▶ Exercise description: Please copy out every line of the listing below in which the word "Android" appears.

START Information

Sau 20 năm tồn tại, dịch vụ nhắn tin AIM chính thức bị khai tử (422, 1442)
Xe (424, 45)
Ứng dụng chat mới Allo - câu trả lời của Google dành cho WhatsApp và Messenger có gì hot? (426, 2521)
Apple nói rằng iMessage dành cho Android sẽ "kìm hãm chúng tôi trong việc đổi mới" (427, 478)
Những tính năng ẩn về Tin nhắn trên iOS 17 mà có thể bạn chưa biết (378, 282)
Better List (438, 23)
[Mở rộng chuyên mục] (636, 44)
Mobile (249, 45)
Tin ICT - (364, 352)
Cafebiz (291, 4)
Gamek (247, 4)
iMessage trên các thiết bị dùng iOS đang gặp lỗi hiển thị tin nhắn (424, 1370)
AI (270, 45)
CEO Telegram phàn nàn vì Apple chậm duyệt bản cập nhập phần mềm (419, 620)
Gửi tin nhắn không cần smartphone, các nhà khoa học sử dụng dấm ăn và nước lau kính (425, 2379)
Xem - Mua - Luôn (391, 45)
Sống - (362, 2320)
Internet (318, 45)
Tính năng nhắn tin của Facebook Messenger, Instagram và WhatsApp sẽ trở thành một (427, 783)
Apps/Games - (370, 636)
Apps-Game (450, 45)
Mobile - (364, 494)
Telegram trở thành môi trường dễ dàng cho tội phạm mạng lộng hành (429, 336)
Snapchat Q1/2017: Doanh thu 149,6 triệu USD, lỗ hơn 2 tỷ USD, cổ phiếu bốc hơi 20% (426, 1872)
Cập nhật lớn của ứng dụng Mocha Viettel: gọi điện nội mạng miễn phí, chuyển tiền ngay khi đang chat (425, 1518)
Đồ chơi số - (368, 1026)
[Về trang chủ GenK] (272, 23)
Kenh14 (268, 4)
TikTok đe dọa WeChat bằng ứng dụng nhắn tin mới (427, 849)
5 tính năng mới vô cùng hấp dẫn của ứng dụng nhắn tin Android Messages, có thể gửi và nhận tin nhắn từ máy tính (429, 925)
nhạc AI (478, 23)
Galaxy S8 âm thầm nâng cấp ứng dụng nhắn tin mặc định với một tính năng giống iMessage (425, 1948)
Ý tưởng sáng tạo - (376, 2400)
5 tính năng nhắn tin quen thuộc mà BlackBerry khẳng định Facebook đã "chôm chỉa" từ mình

END Information

▶ Task answer:
Apple nói rằng iMessage dành cho Android sẽ "kìm hãm chúng tôi trong việc đổi mới" (427, 478)
5 tính năng mới vô cùng hấp dẫn của ứng dụng nhắn tin Android Messages, có thể gửi và nhận tin nhắn từ máy tính (429, 925)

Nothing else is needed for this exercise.